RAG requires no retraining at all. You simply update the documents in your knowledge base. This makes it the most cost-effective and flexible option for keeping AI responses current and accurate. That's why RAG has become one of the most popular patterns in production AI systems.

Key Takeaway

Fine-tuning permanently adapts a model for a specific domain. RAG retrieves external information at query time. Fine-tuning is for behavior, RAG is for facts. Embeddings make this all work by converting meaning into searchable numbers.

Try This (Optional)

Your team wants to build an internal chatbot that answers HR policy questions. The policies are updated quarterly, and employees often phrase questions informally ("sick days" instead of "PTO"). Would you lean toward RAG, fine-tuning, or both — and which part of your choice depends on embeddings doing their job well?

Knowledge Check

Your company wants their AI chatbot to answer questions using the latest product documentation that changes weekly. Should they use fine-tuning or RAG?

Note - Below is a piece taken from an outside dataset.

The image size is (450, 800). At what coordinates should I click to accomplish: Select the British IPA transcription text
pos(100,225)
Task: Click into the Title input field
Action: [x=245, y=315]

Correct! RAG is perfect here — it retrieves current documents at query time without needing to retrain the model every week.
Not quite. The key clue is that the documentation changes weekly. Fine-tuning would require retraining every time docs change. RAG retrieves current documents at query time — just update the knowledge base and you're done.

What are embeddings?

Correct! Embeddings convert text into numerical vectors where similar meanings are positioned close together in mathematical space. This is what powers semantic search in RAG systems.
Not quite. Embeddings are a way to represent meaning as numbers (vectors). Words with similar meanings — like "happy" and "joyful" — end up close together, while unrelated words are far apart. This powers the search in RAG.